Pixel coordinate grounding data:
====

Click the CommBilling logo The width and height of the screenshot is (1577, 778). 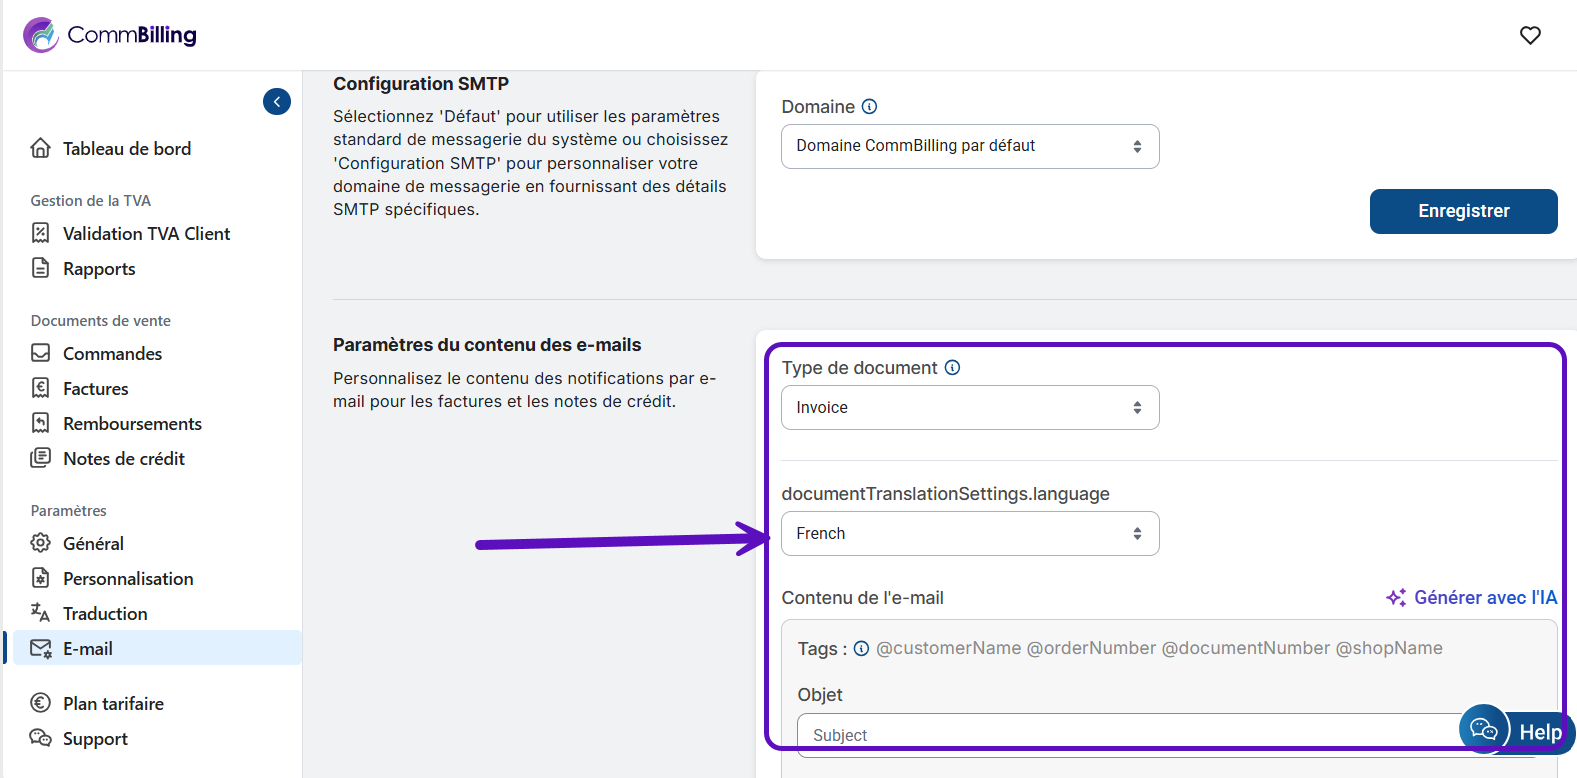[x=110, y=35]
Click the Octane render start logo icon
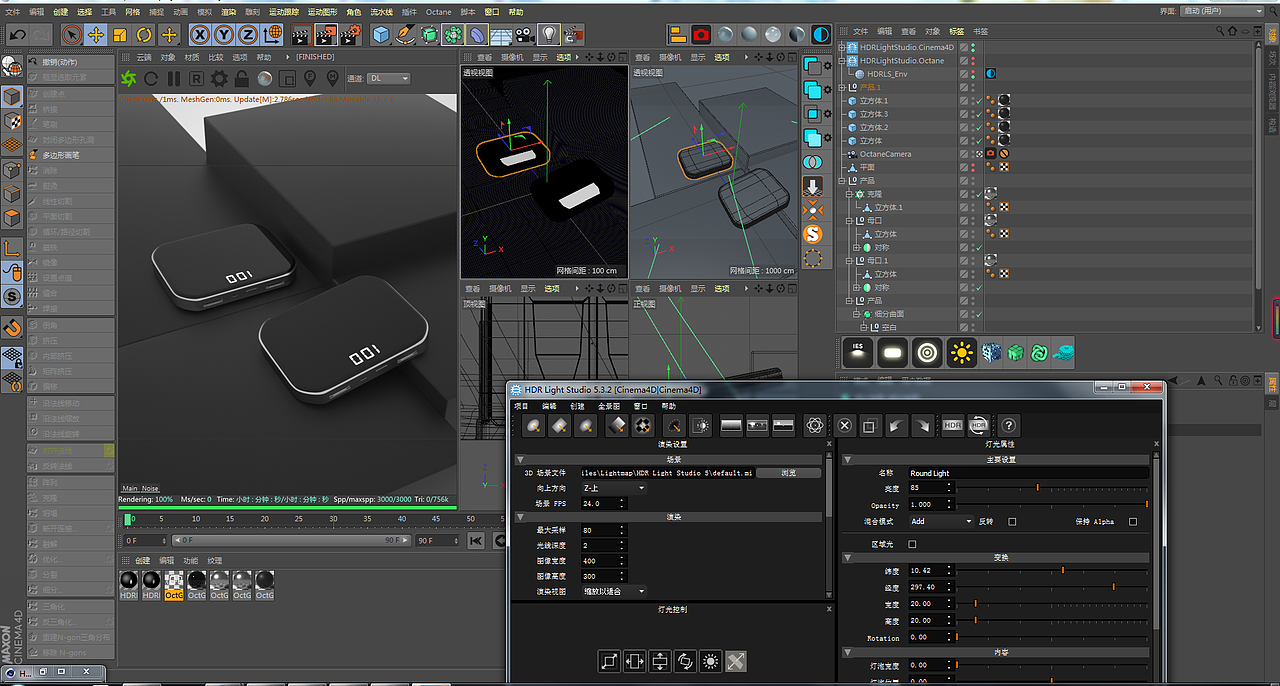This screenshot has height=686, width=1280. point(128,78)
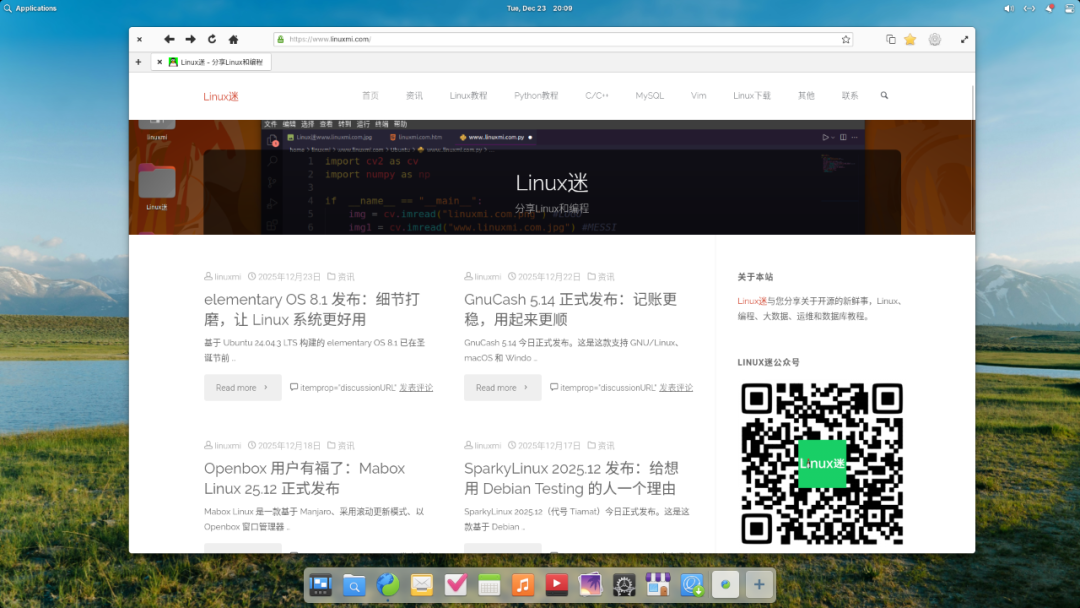The height and width of the screenshot is (608, 1080).
Task: Click the reload page icon
Action: click(211, 39)
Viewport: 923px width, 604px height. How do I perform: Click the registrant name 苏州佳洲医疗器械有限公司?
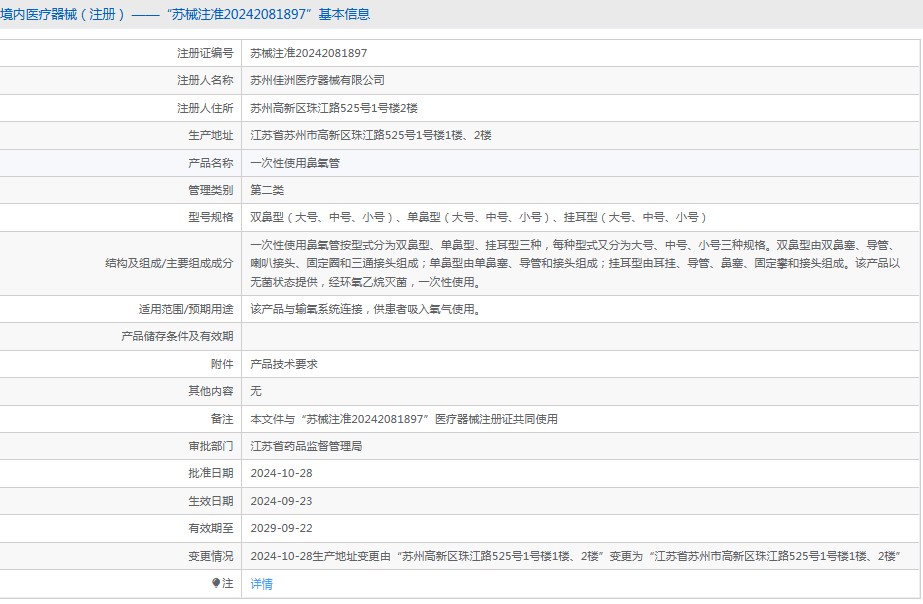[317, 80]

====

EXERCISE BRIEF:
An exact copy of the lines from the one with "Viewport: 923px width, 604px" through the end of the records: produce that and nothing more, leaving out the pictures.

SOLUTION TO THE PROBLEM:
Viewport: 923px width, 604px height. How do I perform: Click the registrant name 苏州佳洲医疗器械有限公司?
[317, 80]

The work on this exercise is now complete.